When I return to the kitchen, it seems he has been struck by the same problem, coupled with the discovery that the thermometer doesn't actually work. At a complete loss I turn to the trusted internet for divine intervention. We have enough ingredients left to go for one more attempt at caramel. Then I find it, Delia Online - How to make caramel, I can hear my mother's voice in my head "you can't go far wrong with Delia" - my Mum has always been a fan of Delia Smith, the family copy of the Complete Cookery Course is looking a bit worse for wear these days. So here we were pinning all of our hopes on Delia to save the croquembouche birthday cake...and it only bloody worked! I might add that by this time it was already 6.15pm and we had yet to assemble the damn thing!

As I am not blessed with a croquembouche cone to assemble this with, we opted for the cake board option. The squeezy bottle finally came into its own for filling the profiteroles with the creme patisserie. Working as quickly as we could we started frantically dipping the profiteroles into the caramel and sticking them to the cake board gradually forming some resemblance to a tower. Then came the attempt at spun caramel...when they warn you that this is messy, oh god it's an under statement, ask my husband he had the blistered fingers to prove it...yes I did feel extremely guilty, but we finally had an assembled croquembouche complete with candles to sit in the middle of the dinner table. It wasn't the most technically brilliant profiterole tower ever made, nor was it the most precisely made, but it tasted great!

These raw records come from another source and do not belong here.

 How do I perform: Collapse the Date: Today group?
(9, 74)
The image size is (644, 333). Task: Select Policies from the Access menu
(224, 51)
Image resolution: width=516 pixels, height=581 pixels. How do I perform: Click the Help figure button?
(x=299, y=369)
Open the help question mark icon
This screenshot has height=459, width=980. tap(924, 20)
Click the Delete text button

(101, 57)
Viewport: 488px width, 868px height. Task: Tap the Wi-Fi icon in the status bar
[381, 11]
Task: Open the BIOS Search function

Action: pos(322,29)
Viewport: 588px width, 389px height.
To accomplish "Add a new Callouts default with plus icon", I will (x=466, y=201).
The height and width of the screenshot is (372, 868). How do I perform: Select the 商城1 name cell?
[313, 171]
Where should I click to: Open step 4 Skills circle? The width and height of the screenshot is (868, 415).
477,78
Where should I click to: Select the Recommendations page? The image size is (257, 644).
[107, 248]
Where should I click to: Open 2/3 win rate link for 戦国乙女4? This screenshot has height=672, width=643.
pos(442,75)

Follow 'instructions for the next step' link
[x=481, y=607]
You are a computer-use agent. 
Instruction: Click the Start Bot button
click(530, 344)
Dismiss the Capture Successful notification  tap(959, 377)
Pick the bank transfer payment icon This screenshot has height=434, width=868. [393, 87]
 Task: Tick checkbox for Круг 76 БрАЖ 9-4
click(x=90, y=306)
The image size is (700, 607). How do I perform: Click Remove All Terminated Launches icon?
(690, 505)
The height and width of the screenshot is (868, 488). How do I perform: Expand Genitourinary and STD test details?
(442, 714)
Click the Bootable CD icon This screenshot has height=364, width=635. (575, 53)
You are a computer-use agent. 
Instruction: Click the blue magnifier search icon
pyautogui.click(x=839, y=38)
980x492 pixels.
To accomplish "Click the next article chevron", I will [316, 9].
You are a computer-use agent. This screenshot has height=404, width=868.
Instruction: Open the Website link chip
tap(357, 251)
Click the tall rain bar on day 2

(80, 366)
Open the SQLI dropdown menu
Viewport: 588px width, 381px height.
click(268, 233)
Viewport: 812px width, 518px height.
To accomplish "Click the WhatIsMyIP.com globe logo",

I think I will just need a bit more practice, this definitely would never have been pulled off without the teamwork from my husband (only now is he realising the drawbacks to me baking lots of lovely different things!) This is also where the name 'Bakin' Me Crazy!' came from :-)

The only disappointment is that I don't have a better photo of the finished product - this is after it had been sat on the table for a few hours.

MORAL OF MY TALE - If a recipe calls for specific equipment make sure you use it, and it's best not to put yourself under specific time constraints if you are attempting something complex for the first time - if you can at all help it!!!